I agree. I think Green is getting a little- actually way overhyped here. If he was so great why would the Celtics offer him AND Mark Blount for Lorenzon Wright? And furthermore, why would the Grizzlies turn down? And why would he be passed up on by 17 other teams in the Draft? Either, most of the NBA's GMs are stupid and everyone on this board is very smart, or he is just way overhyped by this board. There have been cases before where teams pass up on a guy (i.e. Rashard Lewis, Paul Pierce, Carlos Boozer) and they turn out to be very good, but those players usually aren't expected to turn out like that. Everyone is already making Green an all-star without him even stepping on the court. Those players did it on their own with hard work and dedication. Gerald Green hasn't proven anything yet, so why he is such a commodity that he should automatically be accepted for a proven, solid Center like Lorenzon Wright?


----------



## TonyMontana_83

> According to most scouts he has a lot of upside.

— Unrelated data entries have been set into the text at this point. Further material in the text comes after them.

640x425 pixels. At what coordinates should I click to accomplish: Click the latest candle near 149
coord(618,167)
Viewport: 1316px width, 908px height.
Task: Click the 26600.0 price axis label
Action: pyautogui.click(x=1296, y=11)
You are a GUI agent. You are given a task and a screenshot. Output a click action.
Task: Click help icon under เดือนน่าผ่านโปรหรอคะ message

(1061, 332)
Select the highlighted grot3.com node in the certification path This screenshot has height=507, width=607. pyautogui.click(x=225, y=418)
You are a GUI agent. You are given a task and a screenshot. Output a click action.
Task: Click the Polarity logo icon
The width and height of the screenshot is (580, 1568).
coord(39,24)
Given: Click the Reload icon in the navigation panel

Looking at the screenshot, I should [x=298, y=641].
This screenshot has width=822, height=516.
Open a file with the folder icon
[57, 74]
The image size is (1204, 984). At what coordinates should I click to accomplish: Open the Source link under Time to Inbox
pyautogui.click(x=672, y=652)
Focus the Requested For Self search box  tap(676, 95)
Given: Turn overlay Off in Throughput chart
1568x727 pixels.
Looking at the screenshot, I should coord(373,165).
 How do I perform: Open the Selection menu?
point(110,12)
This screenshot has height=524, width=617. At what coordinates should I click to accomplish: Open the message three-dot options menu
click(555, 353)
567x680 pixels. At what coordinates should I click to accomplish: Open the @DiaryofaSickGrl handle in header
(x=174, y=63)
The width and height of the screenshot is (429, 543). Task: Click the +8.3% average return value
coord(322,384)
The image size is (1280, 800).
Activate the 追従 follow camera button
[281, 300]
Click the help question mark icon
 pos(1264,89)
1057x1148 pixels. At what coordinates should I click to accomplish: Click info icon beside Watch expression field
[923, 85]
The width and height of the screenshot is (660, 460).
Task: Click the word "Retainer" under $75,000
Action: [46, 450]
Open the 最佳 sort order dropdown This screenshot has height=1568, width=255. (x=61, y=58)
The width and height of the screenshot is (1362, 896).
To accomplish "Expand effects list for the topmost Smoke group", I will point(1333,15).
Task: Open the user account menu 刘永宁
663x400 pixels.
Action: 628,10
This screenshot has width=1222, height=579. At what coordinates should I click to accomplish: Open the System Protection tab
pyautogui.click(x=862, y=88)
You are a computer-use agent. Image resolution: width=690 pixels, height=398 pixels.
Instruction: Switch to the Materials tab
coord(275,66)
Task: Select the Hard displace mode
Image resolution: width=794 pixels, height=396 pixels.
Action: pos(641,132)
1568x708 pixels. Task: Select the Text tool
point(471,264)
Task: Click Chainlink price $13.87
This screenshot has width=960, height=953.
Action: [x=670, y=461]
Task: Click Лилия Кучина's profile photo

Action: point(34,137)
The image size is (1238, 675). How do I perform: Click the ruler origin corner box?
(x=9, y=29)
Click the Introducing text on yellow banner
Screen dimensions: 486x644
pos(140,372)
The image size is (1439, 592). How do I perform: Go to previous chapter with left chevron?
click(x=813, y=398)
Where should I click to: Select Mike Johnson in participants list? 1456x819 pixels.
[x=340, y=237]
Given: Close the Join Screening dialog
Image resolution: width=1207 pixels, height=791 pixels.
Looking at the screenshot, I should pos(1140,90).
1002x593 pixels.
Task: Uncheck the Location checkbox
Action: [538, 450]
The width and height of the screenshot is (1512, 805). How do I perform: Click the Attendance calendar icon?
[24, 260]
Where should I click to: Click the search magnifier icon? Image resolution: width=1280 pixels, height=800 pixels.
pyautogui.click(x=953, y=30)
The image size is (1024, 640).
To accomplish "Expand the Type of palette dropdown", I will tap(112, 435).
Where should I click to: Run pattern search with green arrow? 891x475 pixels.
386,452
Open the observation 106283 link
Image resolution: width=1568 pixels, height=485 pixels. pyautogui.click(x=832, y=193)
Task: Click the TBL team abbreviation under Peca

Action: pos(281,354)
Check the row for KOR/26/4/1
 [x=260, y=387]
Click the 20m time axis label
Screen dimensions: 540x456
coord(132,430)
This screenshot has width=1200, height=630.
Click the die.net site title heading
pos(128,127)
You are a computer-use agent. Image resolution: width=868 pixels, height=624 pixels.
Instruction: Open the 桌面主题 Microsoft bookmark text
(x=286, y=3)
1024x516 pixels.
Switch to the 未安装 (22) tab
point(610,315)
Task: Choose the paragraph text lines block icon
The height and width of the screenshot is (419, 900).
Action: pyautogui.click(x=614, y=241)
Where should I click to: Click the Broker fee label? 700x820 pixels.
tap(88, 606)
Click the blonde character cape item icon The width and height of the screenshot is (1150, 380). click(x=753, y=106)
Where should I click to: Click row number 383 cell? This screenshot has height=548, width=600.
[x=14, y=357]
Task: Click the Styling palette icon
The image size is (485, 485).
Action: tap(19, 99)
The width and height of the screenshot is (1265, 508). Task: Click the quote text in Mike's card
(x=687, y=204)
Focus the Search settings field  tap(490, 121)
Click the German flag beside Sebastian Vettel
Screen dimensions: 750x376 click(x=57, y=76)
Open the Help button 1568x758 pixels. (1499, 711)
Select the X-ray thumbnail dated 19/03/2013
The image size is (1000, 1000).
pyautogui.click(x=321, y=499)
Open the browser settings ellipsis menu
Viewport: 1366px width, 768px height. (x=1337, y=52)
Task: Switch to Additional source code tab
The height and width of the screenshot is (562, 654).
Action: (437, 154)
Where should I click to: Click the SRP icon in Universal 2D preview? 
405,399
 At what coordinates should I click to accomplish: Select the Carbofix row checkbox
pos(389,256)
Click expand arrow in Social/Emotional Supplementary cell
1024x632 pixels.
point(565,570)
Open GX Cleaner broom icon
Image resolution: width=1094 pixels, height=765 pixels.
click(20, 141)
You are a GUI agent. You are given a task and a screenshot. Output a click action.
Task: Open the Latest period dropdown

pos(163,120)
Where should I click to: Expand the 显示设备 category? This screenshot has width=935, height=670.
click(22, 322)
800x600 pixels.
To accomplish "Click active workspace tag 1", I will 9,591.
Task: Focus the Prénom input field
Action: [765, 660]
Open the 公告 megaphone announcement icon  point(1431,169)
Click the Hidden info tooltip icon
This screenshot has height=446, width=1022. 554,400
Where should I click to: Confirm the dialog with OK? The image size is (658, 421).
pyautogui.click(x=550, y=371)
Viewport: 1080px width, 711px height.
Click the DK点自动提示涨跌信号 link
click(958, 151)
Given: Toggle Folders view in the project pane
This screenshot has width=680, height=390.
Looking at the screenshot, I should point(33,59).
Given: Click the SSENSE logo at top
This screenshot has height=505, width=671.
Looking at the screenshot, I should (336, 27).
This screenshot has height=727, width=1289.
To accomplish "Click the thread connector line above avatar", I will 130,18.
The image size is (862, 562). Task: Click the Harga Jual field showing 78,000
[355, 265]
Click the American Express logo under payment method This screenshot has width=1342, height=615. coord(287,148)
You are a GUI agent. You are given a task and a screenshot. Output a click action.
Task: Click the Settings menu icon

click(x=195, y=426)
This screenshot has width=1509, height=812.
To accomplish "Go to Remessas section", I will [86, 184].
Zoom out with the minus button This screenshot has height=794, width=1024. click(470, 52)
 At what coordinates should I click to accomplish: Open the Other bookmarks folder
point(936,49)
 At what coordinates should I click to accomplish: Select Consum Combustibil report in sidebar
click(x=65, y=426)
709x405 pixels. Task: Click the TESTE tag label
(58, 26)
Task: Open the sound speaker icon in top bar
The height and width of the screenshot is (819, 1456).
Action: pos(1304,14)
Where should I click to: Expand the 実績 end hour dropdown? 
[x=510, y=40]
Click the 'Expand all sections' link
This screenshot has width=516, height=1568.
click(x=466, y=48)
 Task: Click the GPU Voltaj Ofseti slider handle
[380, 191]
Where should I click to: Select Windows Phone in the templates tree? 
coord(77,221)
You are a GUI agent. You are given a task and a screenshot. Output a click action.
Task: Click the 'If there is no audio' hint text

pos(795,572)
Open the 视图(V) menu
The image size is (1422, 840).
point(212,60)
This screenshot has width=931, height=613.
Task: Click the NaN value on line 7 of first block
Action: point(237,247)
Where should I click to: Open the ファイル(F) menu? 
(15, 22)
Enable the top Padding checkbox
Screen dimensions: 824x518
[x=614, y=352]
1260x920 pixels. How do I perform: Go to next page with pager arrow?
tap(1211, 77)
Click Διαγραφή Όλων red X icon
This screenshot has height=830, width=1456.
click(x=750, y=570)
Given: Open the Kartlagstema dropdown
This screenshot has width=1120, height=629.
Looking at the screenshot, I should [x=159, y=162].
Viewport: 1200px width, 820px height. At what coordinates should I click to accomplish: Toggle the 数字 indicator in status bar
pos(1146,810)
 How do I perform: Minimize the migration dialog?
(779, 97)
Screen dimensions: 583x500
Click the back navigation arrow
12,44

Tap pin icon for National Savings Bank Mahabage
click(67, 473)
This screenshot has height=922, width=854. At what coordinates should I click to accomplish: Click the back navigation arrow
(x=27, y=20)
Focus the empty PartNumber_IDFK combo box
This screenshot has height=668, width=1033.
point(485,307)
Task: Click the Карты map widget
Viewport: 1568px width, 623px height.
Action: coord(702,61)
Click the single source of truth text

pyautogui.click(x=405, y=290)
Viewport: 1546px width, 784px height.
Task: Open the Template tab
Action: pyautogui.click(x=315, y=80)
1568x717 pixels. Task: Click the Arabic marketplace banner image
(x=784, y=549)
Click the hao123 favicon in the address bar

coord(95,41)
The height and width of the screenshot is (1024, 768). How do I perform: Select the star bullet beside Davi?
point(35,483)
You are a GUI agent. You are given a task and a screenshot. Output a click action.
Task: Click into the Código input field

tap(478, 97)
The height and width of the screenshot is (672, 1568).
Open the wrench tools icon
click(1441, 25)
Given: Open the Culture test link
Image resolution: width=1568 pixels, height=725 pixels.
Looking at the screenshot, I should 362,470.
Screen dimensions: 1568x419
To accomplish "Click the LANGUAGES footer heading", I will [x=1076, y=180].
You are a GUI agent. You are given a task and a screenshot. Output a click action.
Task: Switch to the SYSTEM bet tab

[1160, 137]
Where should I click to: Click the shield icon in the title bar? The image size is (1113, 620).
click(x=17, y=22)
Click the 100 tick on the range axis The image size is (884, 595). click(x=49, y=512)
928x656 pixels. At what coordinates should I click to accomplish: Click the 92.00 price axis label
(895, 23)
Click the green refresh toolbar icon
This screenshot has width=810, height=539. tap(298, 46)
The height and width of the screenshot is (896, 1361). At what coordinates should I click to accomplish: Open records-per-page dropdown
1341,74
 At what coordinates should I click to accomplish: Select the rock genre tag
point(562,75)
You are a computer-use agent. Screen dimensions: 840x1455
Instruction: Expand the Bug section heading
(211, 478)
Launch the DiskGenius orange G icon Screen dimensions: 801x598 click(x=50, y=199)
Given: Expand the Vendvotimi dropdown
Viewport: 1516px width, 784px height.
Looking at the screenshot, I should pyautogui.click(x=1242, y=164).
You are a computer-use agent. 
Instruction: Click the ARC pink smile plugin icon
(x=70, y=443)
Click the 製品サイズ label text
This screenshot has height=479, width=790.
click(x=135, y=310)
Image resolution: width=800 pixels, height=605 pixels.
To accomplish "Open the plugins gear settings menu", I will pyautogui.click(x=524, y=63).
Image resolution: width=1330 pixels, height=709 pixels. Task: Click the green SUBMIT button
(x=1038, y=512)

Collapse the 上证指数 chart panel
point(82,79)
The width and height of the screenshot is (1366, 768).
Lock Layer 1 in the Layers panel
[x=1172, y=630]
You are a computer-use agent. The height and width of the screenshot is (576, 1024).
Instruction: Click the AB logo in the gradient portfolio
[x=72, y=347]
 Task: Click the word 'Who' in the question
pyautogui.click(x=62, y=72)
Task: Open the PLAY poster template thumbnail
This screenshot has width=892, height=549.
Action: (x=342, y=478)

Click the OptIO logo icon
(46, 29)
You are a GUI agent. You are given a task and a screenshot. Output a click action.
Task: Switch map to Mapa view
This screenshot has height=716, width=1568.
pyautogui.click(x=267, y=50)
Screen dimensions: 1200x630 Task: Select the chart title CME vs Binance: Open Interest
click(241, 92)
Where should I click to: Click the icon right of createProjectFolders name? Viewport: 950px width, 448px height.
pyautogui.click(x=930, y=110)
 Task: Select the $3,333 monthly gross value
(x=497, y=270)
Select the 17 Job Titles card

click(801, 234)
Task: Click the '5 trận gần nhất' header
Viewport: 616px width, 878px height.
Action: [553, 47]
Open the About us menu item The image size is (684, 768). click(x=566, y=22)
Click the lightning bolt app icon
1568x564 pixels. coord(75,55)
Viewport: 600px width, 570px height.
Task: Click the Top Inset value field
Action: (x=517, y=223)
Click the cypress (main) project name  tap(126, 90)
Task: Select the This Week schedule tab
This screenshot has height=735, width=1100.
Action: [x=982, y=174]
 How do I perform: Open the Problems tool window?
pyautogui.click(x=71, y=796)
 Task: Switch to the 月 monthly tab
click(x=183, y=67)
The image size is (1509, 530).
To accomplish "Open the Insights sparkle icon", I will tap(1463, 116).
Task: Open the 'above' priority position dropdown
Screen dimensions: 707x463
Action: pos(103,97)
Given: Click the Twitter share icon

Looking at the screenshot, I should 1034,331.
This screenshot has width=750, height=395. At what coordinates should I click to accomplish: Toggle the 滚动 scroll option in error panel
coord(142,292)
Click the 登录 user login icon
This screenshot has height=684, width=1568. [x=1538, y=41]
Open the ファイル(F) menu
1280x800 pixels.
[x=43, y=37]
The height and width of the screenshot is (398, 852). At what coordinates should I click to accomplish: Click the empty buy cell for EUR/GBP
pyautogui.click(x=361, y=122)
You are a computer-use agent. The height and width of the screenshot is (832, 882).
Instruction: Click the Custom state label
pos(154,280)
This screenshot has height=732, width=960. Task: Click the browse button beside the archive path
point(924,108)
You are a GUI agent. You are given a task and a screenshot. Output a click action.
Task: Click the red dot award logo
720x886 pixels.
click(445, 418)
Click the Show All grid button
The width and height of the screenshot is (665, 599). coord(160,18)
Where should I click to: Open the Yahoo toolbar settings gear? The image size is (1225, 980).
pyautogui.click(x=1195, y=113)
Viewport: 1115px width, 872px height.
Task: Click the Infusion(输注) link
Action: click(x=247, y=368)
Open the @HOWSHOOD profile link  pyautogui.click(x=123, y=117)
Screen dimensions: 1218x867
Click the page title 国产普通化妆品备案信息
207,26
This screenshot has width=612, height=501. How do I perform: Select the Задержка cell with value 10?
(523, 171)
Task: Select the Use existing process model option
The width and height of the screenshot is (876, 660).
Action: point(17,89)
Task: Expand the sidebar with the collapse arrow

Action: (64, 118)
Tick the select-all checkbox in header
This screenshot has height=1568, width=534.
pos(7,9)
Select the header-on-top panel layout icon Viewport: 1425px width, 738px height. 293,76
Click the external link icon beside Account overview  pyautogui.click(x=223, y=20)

 Oh, C'mon. Every player in the Draft has "a lot of upside". That doesn't really say anything about a player.


----------



## Premier

Paul Pierce was expected to be a star player when he was drafted.

Also, what's wrong with Gerald Green's "attitude and maturity"? His father was the one who refused to have Green work out with other potential draftees.


----------



## TonyMontana_83

> Paul Pierce was expected to be a star player when he was drafted.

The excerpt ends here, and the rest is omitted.